■ **Work order**
Reproduce the data below line by line, from its first line to the line with "Given: Open the", both included, and nothing past that point.

Collected data entries

#####

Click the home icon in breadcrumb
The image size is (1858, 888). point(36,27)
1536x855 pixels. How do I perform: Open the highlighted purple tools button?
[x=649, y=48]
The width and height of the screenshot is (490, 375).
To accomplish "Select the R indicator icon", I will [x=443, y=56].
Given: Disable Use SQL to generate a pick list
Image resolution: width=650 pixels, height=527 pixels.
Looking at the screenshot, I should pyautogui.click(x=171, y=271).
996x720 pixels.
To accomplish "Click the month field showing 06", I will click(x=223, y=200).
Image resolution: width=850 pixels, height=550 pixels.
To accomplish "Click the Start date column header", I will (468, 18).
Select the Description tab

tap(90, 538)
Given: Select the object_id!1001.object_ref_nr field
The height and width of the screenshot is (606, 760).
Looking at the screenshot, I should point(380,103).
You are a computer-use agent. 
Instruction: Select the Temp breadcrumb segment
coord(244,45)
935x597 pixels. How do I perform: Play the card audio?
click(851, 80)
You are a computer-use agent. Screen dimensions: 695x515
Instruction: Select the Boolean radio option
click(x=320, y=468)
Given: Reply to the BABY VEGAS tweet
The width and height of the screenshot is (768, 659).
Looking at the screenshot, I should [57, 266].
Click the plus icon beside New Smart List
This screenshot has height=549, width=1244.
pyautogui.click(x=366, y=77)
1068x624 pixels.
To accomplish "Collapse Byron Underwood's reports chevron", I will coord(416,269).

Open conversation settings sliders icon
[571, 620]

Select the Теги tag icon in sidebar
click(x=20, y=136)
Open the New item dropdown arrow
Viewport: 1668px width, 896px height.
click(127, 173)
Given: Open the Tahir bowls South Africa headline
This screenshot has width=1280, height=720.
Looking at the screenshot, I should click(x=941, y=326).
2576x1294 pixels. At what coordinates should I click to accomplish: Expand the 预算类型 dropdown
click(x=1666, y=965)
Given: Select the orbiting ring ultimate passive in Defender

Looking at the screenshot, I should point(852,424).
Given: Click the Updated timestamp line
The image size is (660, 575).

#####

■ **Response to the task**
Click the home icon in breadcrumb
The image size is (1858, 888). point(36,27)
1536x855 pixels. How do I perform: Open the highlighted purple tools button?
[x=649, y=48]
The width and height of the screenshot is (490, 375).
To accomplish "Select the R indicator icon", I will [x=443, y=56].
Given: Disable Use SQL to generate a pick list
Image resolution: width=650 pixels, height=527 pixels.
Looking at the screenshot, I should pyautogui.click(x=171, y=271).
996x720 pixels.
To accomplish "Click the month field showing 06", I will click(x=223, y=200).
Image resolution: width=850 pixels, height=550 pixels.
To accomplish "Click the Start date column header", I will (468, 18).
Select the Description tab

tap(90, 538)
Given: Select the object_id!1001.object_ref_nr field
The height and width of the screenshot is (606, 760).
Looking at the screenshot, I should point(380,103).
You are a computer-use agent. 
Instruction: Select the Temp breadcrumb segment
coord(244,45)
935x597 pixels. How do I perform: Play the card audio?
click(851, 80)
You are a computer-use agent. Screen dimensions: 695x515
Instruction: Select the Boolean radio option
click(x=320, y=468)
Given: Reply to the BABY VEGAS tweet
The width and height of the screenshot is (768, 659).
Looking at the screenshot, I should [57, 266].
Click the plus icon beside New Smart List
This screenshot has height=549, width=1244.
pyautogui.click(x=366, y=77)
1068x624 pixels.
To accomplish "Collapse Byron Underwood's reports chevron", I will coord(416,269).

Open conversation settings sliders icon
[571, 620]

Select the Теги tag icon in sidebar
click(x=20, y=136)
Open the New item dropdown arrow
Viewport: 1668px width, 896px height.
click(127, 173)
Given: Open the Tahir bowls South Africa headline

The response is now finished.